## start Page excerpt

The 58 team won Best Short Film 2011

Match won the Golden Goul for Best Popular Film

Max Philo and Mark Castro win Best Student Film with Where The Boats Decay

Dead Dream won Best Cinematography

Violet Kelly (centre) wins Best Actress for her role in 58 with Judge Mike Shaw (left) and Theatre Royal Margate Director Will Wollen (right)
From the shadows around the Theatre Royal Margate, on a particularly dark and forbidding Saturday night (29/10/11), a ghostly hoard of vampires, witches and the assembled undead arrived. They had converged in Margate from every shadowy murky corner of England, to gorge themselves on the dark fruits of the filmmakers’ imaginations, to gasp with horror and shriek with fear. With all the courage the rest of the intrepid audience could muster, they filed into the historic theatre as the Old Town clock struck seven.

## end Page excerpt
## start Supplied material

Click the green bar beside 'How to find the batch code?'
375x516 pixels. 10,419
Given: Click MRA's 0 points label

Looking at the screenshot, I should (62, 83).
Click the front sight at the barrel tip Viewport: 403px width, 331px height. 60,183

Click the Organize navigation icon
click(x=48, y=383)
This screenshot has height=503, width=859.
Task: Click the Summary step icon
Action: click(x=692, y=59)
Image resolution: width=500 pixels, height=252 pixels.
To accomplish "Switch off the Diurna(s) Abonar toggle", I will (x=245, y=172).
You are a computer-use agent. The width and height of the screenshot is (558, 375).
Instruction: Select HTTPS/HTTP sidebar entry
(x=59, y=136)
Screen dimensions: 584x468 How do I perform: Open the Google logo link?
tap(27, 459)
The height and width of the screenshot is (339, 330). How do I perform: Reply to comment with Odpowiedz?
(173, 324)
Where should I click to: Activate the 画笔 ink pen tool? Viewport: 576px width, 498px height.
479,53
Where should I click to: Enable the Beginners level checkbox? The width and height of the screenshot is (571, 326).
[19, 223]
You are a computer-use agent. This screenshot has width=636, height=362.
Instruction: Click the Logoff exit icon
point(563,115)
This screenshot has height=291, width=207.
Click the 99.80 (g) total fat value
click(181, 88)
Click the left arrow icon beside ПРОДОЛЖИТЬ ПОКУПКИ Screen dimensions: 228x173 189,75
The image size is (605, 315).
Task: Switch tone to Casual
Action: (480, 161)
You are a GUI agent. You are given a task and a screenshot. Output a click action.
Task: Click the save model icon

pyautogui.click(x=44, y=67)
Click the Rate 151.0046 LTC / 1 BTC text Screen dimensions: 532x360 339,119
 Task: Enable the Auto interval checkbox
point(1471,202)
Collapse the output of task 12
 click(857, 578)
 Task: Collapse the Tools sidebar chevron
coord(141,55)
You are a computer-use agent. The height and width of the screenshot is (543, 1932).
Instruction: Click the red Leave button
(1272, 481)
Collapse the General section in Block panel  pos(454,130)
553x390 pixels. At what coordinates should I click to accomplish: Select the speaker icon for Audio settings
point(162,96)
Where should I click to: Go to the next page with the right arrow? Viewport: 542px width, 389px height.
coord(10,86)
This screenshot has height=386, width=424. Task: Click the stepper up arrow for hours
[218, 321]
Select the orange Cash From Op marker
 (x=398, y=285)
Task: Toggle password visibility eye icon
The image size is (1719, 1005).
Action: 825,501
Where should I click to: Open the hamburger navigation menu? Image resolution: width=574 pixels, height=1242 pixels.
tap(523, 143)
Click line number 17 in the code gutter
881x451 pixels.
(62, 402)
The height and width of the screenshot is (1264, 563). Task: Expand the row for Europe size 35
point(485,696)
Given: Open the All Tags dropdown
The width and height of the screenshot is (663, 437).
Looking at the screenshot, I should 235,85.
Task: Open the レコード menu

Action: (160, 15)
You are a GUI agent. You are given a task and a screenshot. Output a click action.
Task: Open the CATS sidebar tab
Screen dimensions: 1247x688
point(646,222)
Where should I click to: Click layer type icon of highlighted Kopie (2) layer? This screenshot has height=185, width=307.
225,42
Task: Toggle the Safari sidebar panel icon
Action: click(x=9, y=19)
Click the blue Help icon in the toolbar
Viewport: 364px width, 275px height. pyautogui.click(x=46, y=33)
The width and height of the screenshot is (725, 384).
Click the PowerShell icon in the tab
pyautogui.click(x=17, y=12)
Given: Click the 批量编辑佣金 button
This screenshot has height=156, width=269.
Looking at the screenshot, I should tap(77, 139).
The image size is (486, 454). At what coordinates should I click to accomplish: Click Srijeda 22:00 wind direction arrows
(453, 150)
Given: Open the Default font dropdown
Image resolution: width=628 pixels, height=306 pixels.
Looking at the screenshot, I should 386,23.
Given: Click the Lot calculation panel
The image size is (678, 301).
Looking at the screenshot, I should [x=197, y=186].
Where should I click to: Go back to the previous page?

## end Supplied material

● **Set task 1**:
Answer these questions from the Margate film awards text:
(a) Which film won Best Cinematography?
(b) Who won Best Student Film, and for which film?
(c) When did the audience file into the theatre?
● **Set task 2**:
Gather every line of the records that contains the string "computer". Case counts.
The film awards text and the records are unrelated to each other.

● **Task answer 1**:
(a) Dead Dream
(b) Max Philo and Mark Castro, for Where The Boats Decay
(c) As the Old Town clock struck seven

● **Task answer 2**:
You are a computer-use agent. The width and height of the screenshot is (558, 375).
You are a computer-use agent. This screenshot has width=636, height=362.
You are a computer-use agent. The height and width of the screenshot is (543, 1932).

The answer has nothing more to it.